L’agence gabonaise de la sécurité alimentaire (Agasa) et la direction générale de la Concurrence et de la consommation (DGCC ) sont notamment les garants en matière de sécurité alimentaire. Pourtant, il semblerait qu’à ce niveau, le laxisme soit évident. Et au sein des hôpitaux, ce ne sont pas les victimes de cette mal bouffe qui manquent.

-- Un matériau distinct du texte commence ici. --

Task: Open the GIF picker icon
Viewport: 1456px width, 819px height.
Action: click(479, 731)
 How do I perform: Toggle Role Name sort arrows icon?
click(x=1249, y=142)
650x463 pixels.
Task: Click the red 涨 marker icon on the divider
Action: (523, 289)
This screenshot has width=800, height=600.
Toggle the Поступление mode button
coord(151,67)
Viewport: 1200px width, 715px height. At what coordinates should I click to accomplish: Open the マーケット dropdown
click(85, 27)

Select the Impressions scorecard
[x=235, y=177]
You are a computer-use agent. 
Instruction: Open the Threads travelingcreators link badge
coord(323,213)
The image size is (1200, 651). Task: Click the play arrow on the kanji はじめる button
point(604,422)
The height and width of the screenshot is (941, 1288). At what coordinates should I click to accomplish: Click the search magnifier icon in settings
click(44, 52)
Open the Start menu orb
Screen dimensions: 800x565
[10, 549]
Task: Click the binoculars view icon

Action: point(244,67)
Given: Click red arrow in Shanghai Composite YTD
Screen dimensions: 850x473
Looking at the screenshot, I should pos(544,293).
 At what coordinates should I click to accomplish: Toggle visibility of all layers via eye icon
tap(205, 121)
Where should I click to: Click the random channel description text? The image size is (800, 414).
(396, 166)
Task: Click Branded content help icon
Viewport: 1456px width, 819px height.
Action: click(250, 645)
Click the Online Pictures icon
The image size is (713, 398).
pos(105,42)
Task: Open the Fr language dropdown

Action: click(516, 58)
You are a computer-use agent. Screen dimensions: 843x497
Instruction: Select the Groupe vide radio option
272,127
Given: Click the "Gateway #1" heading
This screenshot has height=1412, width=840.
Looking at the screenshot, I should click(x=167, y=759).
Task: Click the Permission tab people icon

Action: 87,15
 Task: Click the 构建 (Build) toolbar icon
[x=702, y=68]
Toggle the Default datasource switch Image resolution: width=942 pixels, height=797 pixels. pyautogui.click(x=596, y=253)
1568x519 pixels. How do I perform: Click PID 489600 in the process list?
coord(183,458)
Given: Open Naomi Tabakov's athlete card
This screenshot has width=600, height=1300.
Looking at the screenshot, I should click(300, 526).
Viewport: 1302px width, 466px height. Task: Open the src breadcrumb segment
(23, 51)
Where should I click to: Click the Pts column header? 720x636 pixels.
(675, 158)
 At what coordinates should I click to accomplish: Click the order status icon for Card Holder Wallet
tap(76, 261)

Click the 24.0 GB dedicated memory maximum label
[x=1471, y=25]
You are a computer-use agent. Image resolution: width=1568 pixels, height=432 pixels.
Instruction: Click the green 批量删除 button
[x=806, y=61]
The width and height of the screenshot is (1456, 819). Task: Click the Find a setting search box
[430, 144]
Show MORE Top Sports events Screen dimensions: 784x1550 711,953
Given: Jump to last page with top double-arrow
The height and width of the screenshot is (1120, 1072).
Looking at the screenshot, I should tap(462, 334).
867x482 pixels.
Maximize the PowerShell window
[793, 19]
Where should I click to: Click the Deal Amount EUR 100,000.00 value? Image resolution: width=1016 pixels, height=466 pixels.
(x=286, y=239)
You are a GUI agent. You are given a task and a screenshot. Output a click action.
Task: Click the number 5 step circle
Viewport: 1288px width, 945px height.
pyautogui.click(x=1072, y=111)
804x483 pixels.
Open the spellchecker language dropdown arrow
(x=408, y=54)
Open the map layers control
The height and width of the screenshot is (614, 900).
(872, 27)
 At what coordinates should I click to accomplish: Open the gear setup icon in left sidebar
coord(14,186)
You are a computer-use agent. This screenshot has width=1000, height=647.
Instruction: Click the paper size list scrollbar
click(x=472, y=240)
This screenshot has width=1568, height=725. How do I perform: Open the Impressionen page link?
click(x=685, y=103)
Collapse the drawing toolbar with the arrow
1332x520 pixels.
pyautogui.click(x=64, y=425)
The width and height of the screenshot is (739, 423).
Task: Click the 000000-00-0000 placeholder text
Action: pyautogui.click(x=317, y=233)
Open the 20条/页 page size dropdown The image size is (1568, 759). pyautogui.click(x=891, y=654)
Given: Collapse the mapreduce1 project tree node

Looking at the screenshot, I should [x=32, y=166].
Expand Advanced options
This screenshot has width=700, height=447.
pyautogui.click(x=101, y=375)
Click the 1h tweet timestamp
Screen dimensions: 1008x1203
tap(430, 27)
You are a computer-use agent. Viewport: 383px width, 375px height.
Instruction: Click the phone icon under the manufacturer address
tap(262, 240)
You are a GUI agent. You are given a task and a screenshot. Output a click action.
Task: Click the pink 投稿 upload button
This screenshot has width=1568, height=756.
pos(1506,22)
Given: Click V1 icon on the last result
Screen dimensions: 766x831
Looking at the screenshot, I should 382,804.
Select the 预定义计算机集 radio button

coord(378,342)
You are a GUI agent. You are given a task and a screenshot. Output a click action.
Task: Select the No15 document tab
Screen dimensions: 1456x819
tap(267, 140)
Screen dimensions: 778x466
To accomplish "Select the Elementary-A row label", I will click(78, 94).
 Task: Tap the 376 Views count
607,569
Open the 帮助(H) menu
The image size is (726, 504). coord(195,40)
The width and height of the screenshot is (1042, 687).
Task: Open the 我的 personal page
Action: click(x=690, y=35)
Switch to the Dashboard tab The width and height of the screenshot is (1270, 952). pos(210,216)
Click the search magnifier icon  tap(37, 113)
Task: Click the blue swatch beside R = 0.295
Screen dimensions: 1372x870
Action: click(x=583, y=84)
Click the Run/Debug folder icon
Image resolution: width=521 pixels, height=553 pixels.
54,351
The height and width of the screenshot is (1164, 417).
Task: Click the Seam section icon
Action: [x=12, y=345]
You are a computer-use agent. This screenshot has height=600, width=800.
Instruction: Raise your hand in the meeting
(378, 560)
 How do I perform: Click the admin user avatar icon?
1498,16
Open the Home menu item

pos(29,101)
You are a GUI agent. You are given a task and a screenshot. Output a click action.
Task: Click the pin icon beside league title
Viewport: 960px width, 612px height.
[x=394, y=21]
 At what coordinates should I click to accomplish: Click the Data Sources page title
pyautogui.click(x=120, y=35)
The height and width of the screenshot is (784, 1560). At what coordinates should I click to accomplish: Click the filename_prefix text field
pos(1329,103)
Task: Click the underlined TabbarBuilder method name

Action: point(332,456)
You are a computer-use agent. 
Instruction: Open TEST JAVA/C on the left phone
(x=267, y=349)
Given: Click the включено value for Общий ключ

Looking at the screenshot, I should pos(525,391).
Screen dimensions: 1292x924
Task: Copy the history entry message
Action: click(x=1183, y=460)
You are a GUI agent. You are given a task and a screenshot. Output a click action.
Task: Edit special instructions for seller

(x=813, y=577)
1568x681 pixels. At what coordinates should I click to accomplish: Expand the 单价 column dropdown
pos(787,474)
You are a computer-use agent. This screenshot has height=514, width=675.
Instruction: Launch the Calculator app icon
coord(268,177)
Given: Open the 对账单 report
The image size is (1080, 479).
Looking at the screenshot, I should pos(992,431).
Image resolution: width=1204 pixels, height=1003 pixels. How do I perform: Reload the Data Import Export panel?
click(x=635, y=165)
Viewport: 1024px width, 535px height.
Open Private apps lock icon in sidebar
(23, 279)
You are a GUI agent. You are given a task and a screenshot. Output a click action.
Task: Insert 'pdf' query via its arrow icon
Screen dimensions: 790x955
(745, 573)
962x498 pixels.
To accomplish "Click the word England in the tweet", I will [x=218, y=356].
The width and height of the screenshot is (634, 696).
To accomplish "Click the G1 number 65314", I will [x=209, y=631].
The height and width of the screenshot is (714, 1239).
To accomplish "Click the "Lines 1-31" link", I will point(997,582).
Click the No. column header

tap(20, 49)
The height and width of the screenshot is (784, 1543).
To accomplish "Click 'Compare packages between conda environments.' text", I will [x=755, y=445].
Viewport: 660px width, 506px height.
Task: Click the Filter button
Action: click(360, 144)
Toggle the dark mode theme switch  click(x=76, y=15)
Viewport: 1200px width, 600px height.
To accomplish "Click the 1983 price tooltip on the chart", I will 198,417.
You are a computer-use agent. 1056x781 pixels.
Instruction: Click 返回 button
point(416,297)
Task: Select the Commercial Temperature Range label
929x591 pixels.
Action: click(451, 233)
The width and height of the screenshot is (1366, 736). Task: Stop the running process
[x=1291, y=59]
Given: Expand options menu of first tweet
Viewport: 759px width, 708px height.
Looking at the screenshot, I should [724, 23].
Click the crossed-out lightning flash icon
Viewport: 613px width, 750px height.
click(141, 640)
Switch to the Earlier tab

<< J’avais l’habitude de manger la nourriture du dehors, précisément les nikes (ailes de poulet). C’était devenu une habitude d’en prendre à chaque fois que je rentrais du travail le soir. Mais au bout de plusieurs mois, je suis tombé gravement malade.  Mes excréments analysés ont dévoilé au spécialiste que la qualité de mon alimentation était le problème. Ça changeait de couleurs à chaque fois. C’était vraiment inquiétant. Depuis lors, j’ai arrêté avec la nourriture du dehors >>, a indiqué Yves, hospitalisé pendant un (1) mois au CHUL.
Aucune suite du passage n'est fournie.